What you have to do: Carry on the account of an obstetrics and gynecology rotation below, starting after its final sentence and ignoring the listing that follows it.

I’ve just completed my obstetrics and gynecology rotation. It wasn’t at all what I expected. I enjoy women’s health, but I was surprised at how much I missed the wide variety of diagnoses you see in Family Practice. My days consisted mostly of pelvic exams, or measuring fundal heights and listening to fetal heart sounds with the doppler. At the same time, however, there were also a few unexpected “other” moments.
During the rotation, I spent most of the day performing “check-up” exams. For example: In a woman’s yearly visit she comes in for a pap/pelvic exam and breast exam. You walk through her health maintenance items (like does she need a colonoscopy or mammogram or a refill on her birth control) and then, assuming she is healthy, you send her on her way to follow-up in a year. This is similar with an OB check-up, assuming the mom and baby are healthy and without complications the visit is mostly just checking items off a sheet. For example, have they registered with the hospital? Does baby have a pediatrician for after the delivery? Breastfeeding or formula? Then you monitor labs at every visit along with fundal heights and use the Doppler to measure fetal heart tones.
I did get to see some procedures and deliveries, and they were very exciting. I imagine that is the big pull to the specialty. For example, my first c-section was a STAT/emergency c-section. From the time the patient was wheeled into the OR to the time the baby being born was approximately 8 minutes. Compared to other surgeries this is crazy fast. The fathers are allowed in the room and we are all gowned up and wearing facial masks. I remember making eye contact with the dad when the baby was delivered and we both had smiles in our eyes. It was pretty amazing. The poor mom could only see pictures of her baby until her belly got sewn back together, which took about 25 minutes (and yes, she was awake!).

Source information:
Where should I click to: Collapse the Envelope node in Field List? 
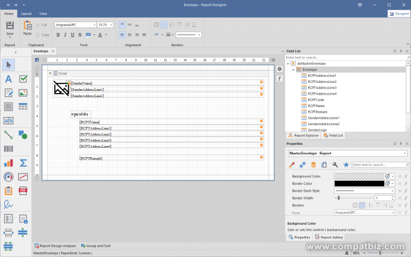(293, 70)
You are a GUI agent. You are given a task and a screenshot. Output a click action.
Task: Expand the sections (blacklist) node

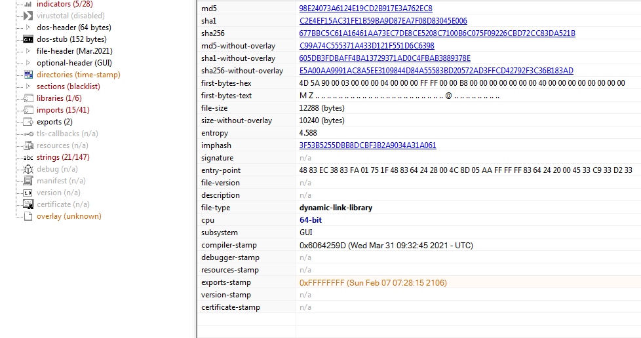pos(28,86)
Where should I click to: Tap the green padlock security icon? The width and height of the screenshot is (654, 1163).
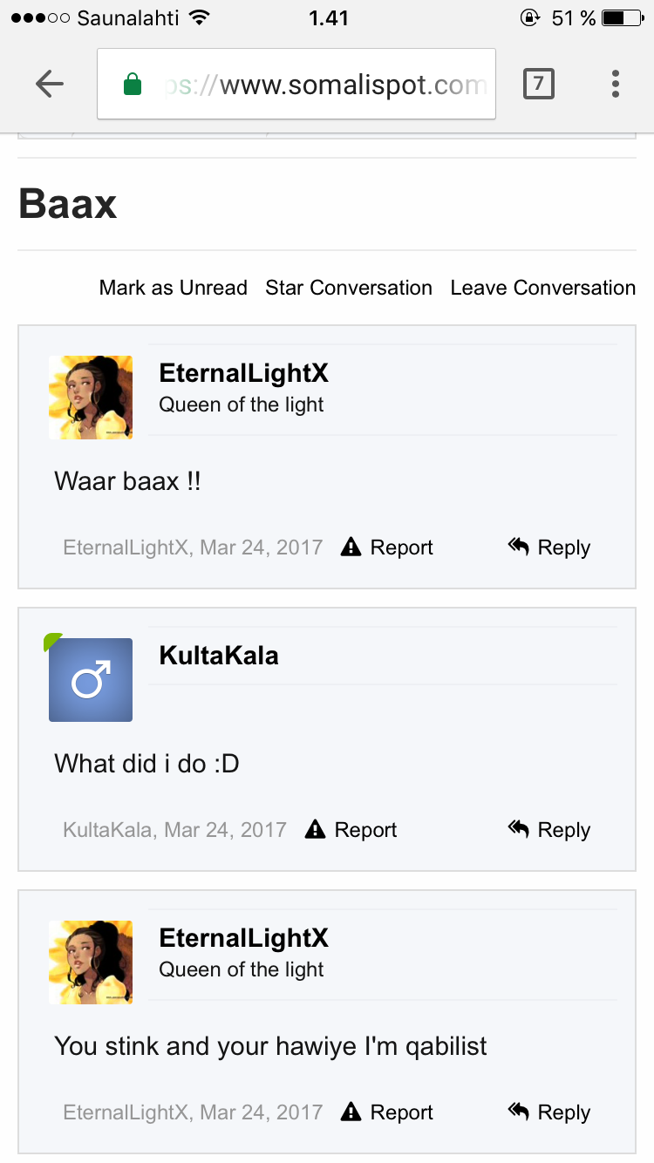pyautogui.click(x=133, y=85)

* * *

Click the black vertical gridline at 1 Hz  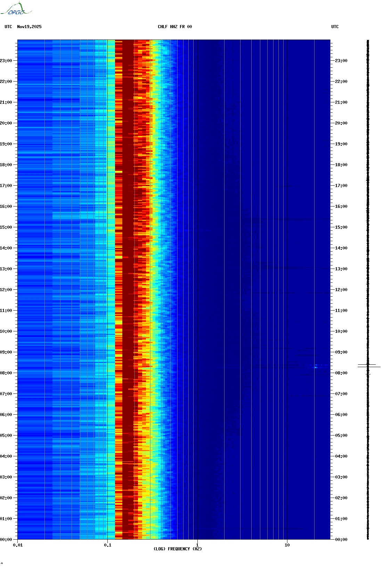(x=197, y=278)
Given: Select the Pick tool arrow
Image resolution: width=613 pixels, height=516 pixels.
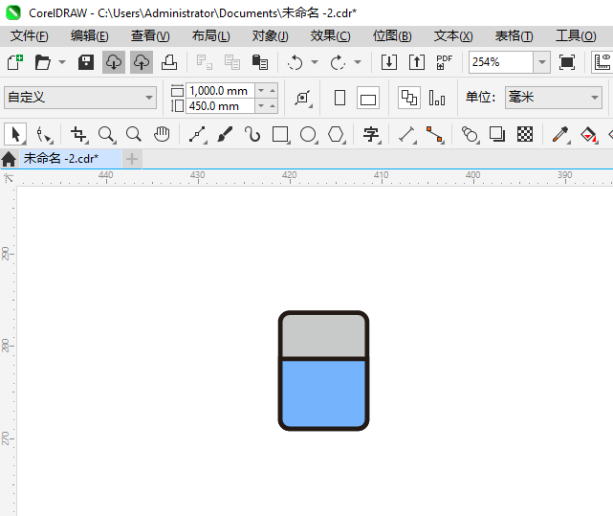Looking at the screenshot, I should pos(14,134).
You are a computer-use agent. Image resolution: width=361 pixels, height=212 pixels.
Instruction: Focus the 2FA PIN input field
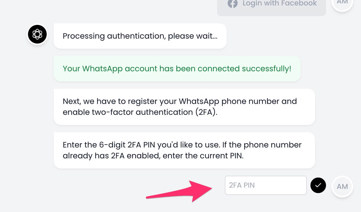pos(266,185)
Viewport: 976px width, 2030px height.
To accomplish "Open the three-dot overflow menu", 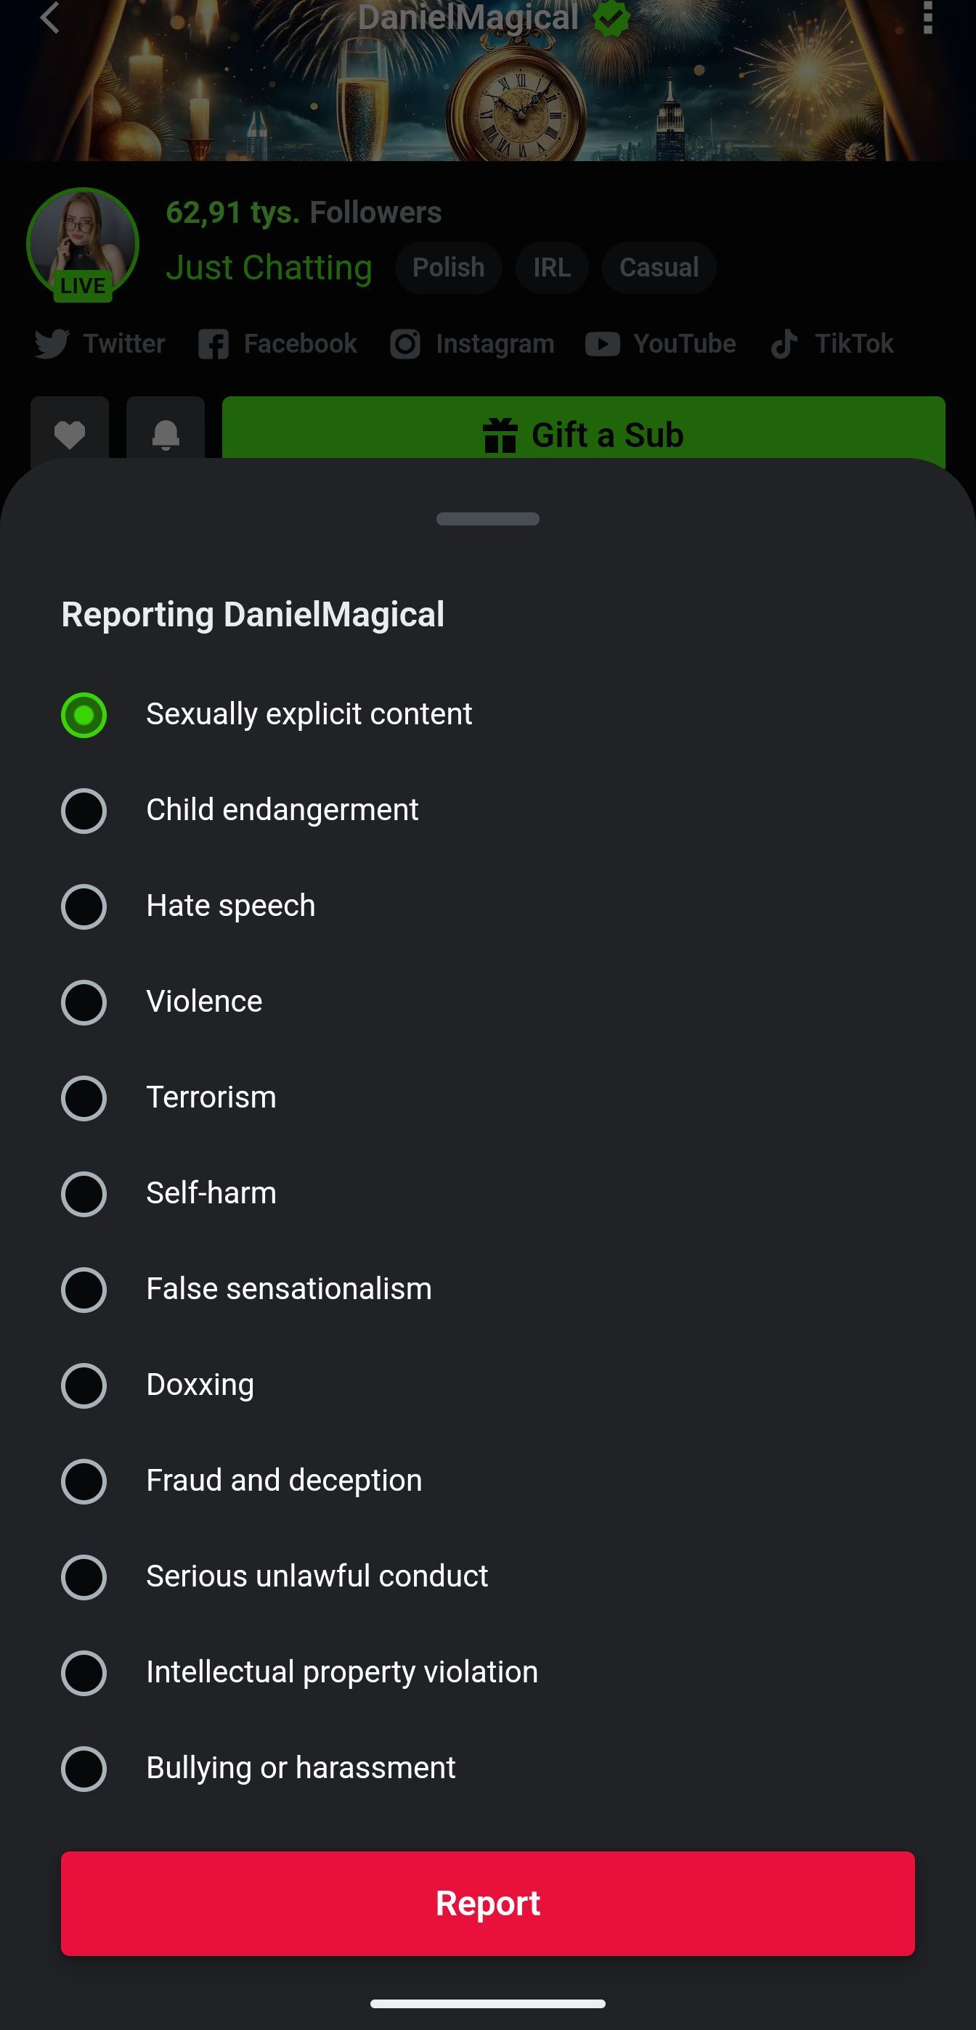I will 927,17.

Exercise result:
It seemed like for all moms those last few weeks before their due date was almost unbearable. They were so eager to meet their new baby. Impatience was a big part of what I think I felt on the rotation too. Just like the new moms, I wanted to skip past all the routine and checklists to the interesting and non-routine. I love routine, but it helps to know there is a box for “other” moments at the end.
Here’s another one of those “other” things I learned on my rotation:
- Crisco, olive oil and/or coconut oil are not just for the kitchen…they can help with vaginal dryness that accompanies menopause. Yep… you read right. I don’t think that is in any medical textbooks, but many patients said it worked.